The tested scenarios for the central site are (the tests assume that the curator approved the change exerted by the remote site):

1. A group deleted at the central site still exists in the remote site – the group should not be restored by synchronization

2. Addition of a group by Central – should not be affected by synchronization

3. Addition of a group by the remote site – should be added to the central site after synchronization

4. Editing of an existing group by the remote site – should be updated at the central site after synchronization

5. Editing of an existing group by Central – should not be affected by synchronization

6. Editing of an existing group both by a remote site and by Central – should accept remote changes

7. same tests for regulations and interactions

Appendix C – SPIKE XML

As the information stored in the SPIKE database is fundamentally different from that stored in reaction-based database, the widely accepted BioPax and SBML formats were not found to be suitable for conveying SPIKE pathways. We thus developed a specialized XML schema for describing a SPIKE pathway. Importantly, the same XML format is used for all communications between SPIKE sites and for storing pathway maps. Also, the format is extremely simple and can be easily used for converting information to and from other formats. Examples of XML files can be found on the SPIKE website (see Availability and requirements section for url, follow the Maps link therein).
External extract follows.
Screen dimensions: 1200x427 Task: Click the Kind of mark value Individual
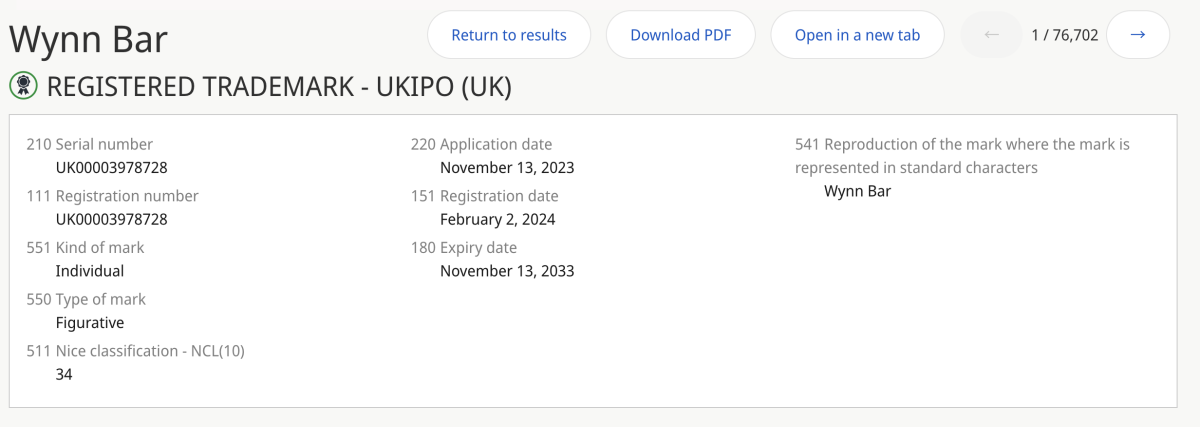[90, 271]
On the top level of the XML, <SpikeDatabase> conveys general information on the version of the database from which the pathways were extracted. On the next level the following information is encapsulated into three blocks:

• <SiteBlock> contains information about SPIKE sites, intended for internal use of SPIKE. Each site is represented by a single <Site> tag

• <BuildingBlock> contains information about the basic entities in SPIKE.

• <RegulationBlock> contains information about the regulations contained in the pathway.

• <InteractionBlock> contains information about the interactions contained in the pathway.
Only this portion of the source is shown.